- [Aim 1]: Read the text below about the "Gorilla City" episodes of The Flash and decide whether each statement agrees with it, answering yes or no and quoting the words of the text that decide it: (a) Both episodes were directed by Dermott Daniel Downs. (b) The storyline concluded on February 21, 2017. (c) The Flash is a spin-off of Arrow.
- [Aim 2]: According to the text below about the "Gorilla City" episodes of The Flash, who voices Gorilla Grodd?
- [Aim 3]: Continue the text below about the "Gorilla City" episodes of The Flash, starting after its last sentence.

- [Text to read]:

- Promotional poster
- Episode nos.: Season 3 Episodes 13 and 14
- Directed by: Dermott Daniel Downs
- Story by: Andrew Kreisberg (part 1); Todd Helbing (part 2);
- Teleplay by: Aaron Helbing (part 1); David Kob (part 1); Benjamin Raab (part 2); Deric A. Hughes (part 2);
- Production codes: T27.13113 (part 1); T27.13114 (part 2);
- Original air dates: February 21, 2017 (part 1); February 28, 2017 (part 2);

Guest appearances
- Tom Felton as Julian Albert; Violett Beane as Jesse Chambers Wells / Jesse Quick; Jessica Camacho as Gypsy; Keith David voices Solovar; David Sobolov voices Gorilla Grodd;

Episode chronology
| ← Previous "Untouchable" | Next → "The Wrath of Savitar" |
- The Flash (season 3)

= Gorilla City (The Flash) =

"Gorilla City" is a two-part story arc across the thirteenth and fourteenth episodes of the third season of the American television series The Flash, based on the DC Comics character Barry Allen / Flash. A costumed superhero crime-fighter with the power to move at superhuman speeds, Barry is a crime-scene investigator who gains superhuman speed which he uses to fight criminals, including others who also have superhuman abilities. The series is set in the Arrowverse, sharing continuity with the other television series of the universe, and is a spin-off of Arrow. The storyline began on February 21, 2017, with "Attack on Gorilla City", and concluded on February 28 with "Attack on Central City". The first episode was written by Aaron Helbing and David Kob from a story by Andrew Kreisberg, and the second episode was written by Benjamin Raab and Deric A. Hughes from a story by Todd Helbing. Both episodes were directed by Dermott Daniel Downs.

- [Source material]:
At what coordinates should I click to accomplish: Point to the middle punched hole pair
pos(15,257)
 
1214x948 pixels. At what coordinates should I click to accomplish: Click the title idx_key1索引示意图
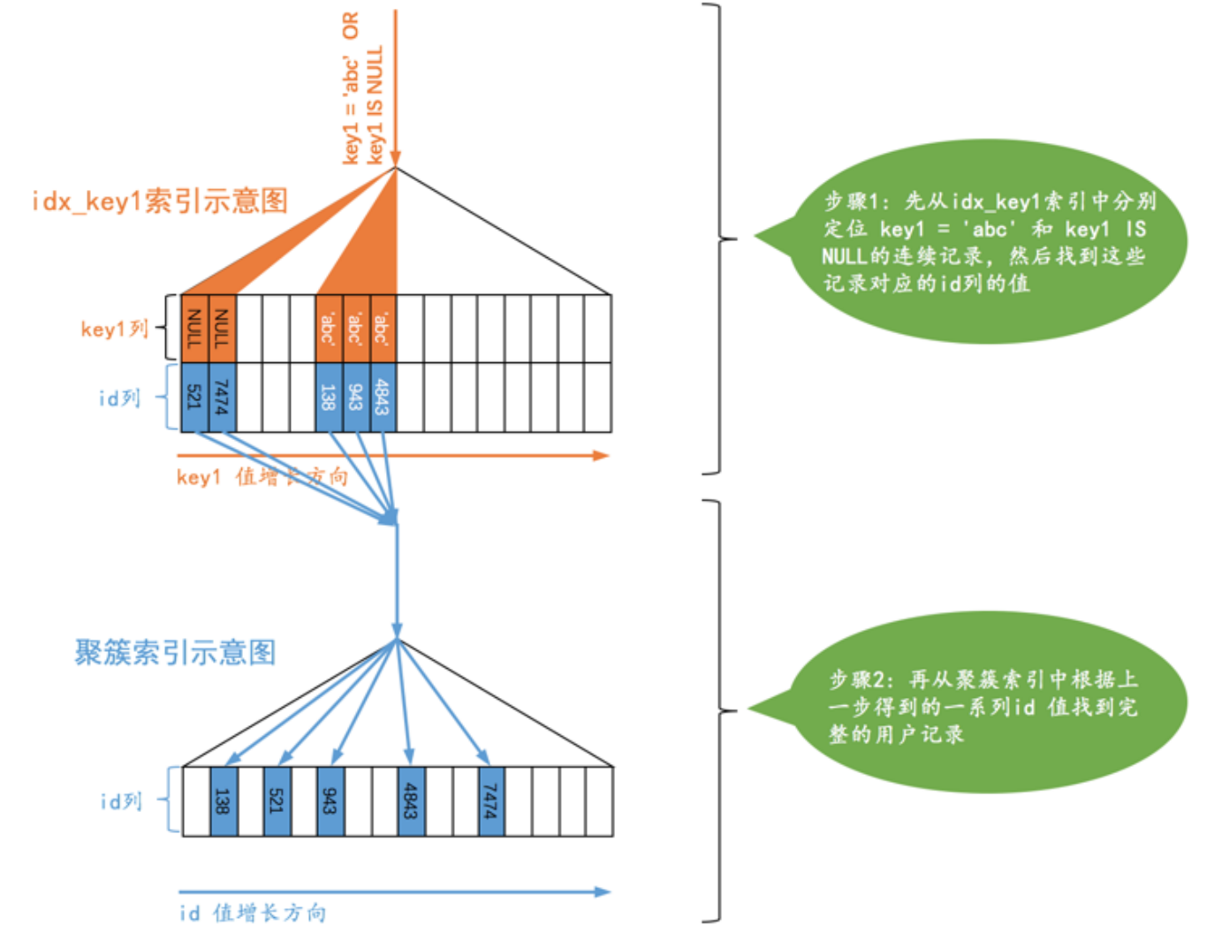[160, 201]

- [Expected output 1]:
(a) Yes: "Both episodes were directed by Dermott Daniel Downs."
(b) No: "concluded on February 28 with "Attack on Central City""
(c) Yes: "is a spin-off of Arrow"

- [Expected output 2]: David Sobolov

- [Expected output 3]:
Grant Gustin portrays Barry Allen / Flash, joined by series regulars Candice Patton, Danielle Panabaker, Carlos Valdes, Tom Cavanagh, Jesse L. Martin and Keiynan Lonsdale and recurring cast members Tom Felton, Violett Beane, and Jessica Camacho. Keith David and David Sobolov guest star as the voices of Solovar and Gorilla Grodd, respectively. In the first episode, Barry, Caitlin Snow, Cisco Ramon, and Julian Albert travel to Earth-2 to rescue Harry Wells from Gorilla City. They are captured and brought to Grodd, who says that he needs their help to stop Solovar. In the second episode, the Flash and his team must stop Grodd and his army of gorillas from destroying Central City.

The episodes originally aired on The CW. According to Nielsen Media Research, the first episode was seen by 2.78 million viewers and the second by 2.87 million viewers, consistent with ratings for the rest of the season. The episodes received a positive critical response, with critics highlighting the ambitious and entertaining storyline, the fight sequences and visual effects.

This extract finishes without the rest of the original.